En finir pour cesser de penser. Tel est le sujet du film. Cesser les ressassements, la rancune, la haine de soi et des autres.
Franck, enfant, attendait sa mère qui venait une fois par semaine, en coup de vent, accompagnée d’un nouvel amant, dans sa famille d’accueil. Mis en nourrice…
Déjà enfant, il pressentait qu’il n’aurait la paix que dans l’au-delà, et, toute sa vie adulte ne sera ensuite que provocations pour se faire arrêter. La tête enfouie dans la neige sale comme jadis de mazout, ce soir, où, enfant, il avait couru en vain pour rattraper le train.

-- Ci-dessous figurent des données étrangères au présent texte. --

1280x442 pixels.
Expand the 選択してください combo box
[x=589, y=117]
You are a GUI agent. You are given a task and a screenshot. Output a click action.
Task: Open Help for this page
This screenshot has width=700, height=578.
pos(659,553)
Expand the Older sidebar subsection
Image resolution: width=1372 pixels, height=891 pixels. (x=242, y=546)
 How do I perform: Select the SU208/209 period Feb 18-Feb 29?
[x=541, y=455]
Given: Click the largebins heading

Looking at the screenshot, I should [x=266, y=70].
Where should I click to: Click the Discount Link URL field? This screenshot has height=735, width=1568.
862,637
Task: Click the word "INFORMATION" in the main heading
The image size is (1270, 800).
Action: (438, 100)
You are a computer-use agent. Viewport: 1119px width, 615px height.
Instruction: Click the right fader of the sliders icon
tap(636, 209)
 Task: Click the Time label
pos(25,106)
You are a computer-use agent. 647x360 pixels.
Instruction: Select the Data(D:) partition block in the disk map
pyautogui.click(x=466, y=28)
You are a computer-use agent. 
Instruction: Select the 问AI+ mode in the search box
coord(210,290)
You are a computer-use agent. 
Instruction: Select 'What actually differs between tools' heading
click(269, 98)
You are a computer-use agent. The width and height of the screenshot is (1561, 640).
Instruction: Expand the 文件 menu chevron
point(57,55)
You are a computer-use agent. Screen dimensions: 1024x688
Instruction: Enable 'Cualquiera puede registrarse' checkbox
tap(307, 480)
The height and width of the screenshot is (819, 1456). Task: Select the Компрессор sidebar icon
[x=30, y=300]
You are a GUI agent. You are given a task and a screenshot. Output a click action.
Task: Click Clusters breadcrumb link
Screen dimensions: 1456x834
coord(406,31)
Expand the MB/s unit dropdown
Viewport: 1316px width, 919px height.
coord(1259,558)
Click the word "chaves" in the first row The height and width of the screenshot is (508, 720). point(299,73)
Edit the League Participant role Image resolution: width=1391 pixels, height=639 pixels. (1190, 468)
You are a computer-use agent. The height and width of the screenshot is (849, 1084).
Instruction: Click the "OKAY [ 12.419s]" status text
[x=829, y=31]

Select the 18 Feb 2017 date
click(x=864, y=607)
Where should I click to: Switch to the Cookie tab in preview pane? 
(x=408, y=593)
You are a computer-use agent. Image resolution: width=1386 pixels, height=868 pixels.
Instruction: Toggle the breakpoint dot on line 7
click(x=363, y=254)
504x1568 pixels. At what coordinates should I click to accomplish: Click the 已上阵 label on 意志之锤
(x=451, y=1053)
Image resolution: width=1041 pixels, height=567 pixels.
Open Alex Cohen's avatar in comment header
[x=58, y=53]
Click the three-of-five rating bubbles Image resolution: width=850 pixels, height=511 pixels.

On retrouve Franck sous l’Occupation, devenu une petite frappe lâche et amorale. Sa mère tient à présent une confortable maison de rendez-vous pour l’occupant, où, question chauffage, toilettes, nourriture, on ne se prive de rien. Franck vit, sous le toit de sa mère qu’il méprise, de combines fructueuses et périlleuses, sortant le soir passer le temps dans des boites de nuit huppées où il se saoule.
Pendant ce temps, à l’étage du dessous, Suzy, une jeune fille virginale, et son père, conducteur de tramways, n’ont pas les moyens de se chauffer ni de changer de vêtements.
Pourtant, Suzy est plus heureuse que Frank qu’elle veut considérer et regarder comme un type bien quand il veut la dégoûter définitivement de lui par un stratagème pervers qui finira mal.
Ce film est un mélodrame avec un crescendo dramatique jusqu’au final sans retour. Ce n’est pas le Simenon qu’on connaît le mieux. La seconde partie du film est triste et larmoyante comme le sont les mélo, un genre prisé à l’époque.
Cependant, au delà de la forme, c’est l’histoire forte de la chute programmée d’une âme damnée par une enfance inconsolée. Daniel Gélin, magnifique, porte ce film d’une profonde noirceur, celle de l’âme humaine.
Au delà de l’histoire de Frank, le récit observe les comportements des français avec l’ennemi ; deux populations cohabitent en temps de guerre, ceux qui ont vendu leur âme à l’occupant pour conserver leur confort matériel, les autres, plus nombreux, soumis aux privations et aux dénonciations.
Ce film fit scandale à sa sortie car « contraire aux bonnes mœurs », interdit à l’époque aux – de 16 ans.